Pregnant woman finds dead rat in soup, restaurant offers her $3,000 to abort pregnancy

A pregnant woman in China was horrified to find a dead rat in her hot pot soup at a franchise of the widely popular hotpot restaurant chain Xiabu Xiabu


                            Pregnant woman finds dead rat in soup, restaurant offers her $3,000 to abort pregnancy

A franchise of the widely popular hotpot restaurant chain Xiabu Xiabu has been suspended by law enforcement authorities in Weifang, Shandong province, after a series of food safety scandals in the People's Republic of China.

According to a man named Ma, who is a resident of Weifang, he had taken his family out to dinner Thursday night at the restaurant when his pregnant wife found a dead rat in the soup after having a few morsels.

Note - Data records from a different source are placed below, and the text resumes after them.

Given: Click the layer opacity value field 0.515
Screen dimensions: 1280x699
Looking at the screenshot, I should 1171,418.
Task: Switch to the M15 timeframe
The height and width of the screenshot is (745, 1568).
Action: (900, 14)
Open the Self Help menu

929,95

“If you are worried about the baby, then we’ll give you 20,000 yuan (US$3,000) to abort it," the restaurant staff shockingly told Ma, according to Shanghai-based Kankan News.

That said, the branch offered Ma 5,000 yuan as compensation for the mishap, which he was ready to negotiate after his wife successfully completed a hospital check-up later in the day.

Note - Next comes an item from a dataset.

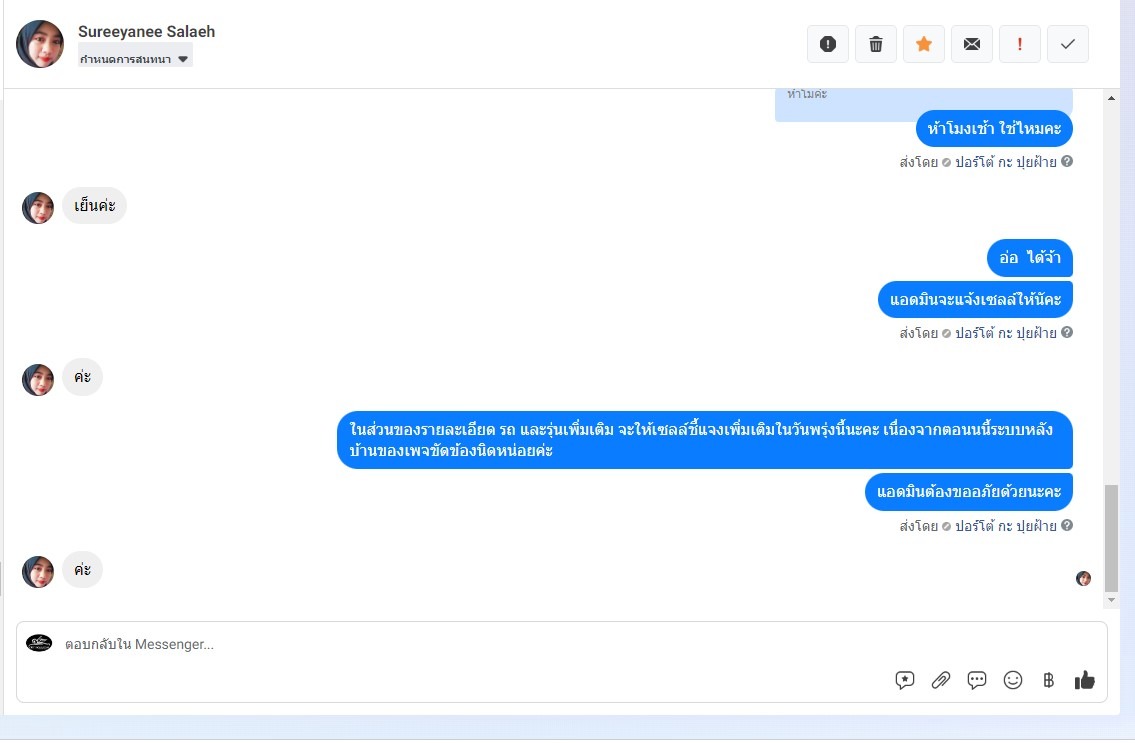The height and width of the screenshot is (743, 1135).
Task: Send a thumbs up like
Action: pos(1084,680)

On Friday, the Market Supervision Bureau of Kuiwen district, Weifang, received a complaint about a rat in the hot pot soup, according to a post on its official WeChat account on Sunday.

Officials conducted an immediate inspection of the restaurant after the incident. While they did not find any traces of rats, they said there was some stagnant water accumulated in the food processing areas and that some of the restaurant's vegetable suppliers did not have the necessary qualifications.

On Saturday night, Xiabu Xiabu released a statement after the bureau temporarily shut down the outlet in order to give them time to improve its procedures. The company asserted that they would dedicatedly make necessary improvements and that they have always made food security a top priority.



 

Xiabu Xiabu was listed on the Hong Kong market in 2014 and has a whopping 759 outlets across China. The chain opened its first restaurant in 1998.

Authorities and hotpot chains in China have taken drastic measures over the past few months after a number of cases brought forth issues of food safety and hygiene in restaurants.

Back in May, Xiaolongkan, another popular hotpot chain in China, came under fire after they were found to be reusing cooking oil as well as leftover food from tables. They had to shut down three restaurants after the negative media attention that followed the exposé.

Similarly, the Haidilao chain had to shut down two of its Beijing restaurants after a media exposure related to rats and rotten food. Following the furor last year, they offered a live-stream video feed from their kitchens for transparency towards customers who wished to keep an eye on how their food was being prepared, reported the South China Morning Post.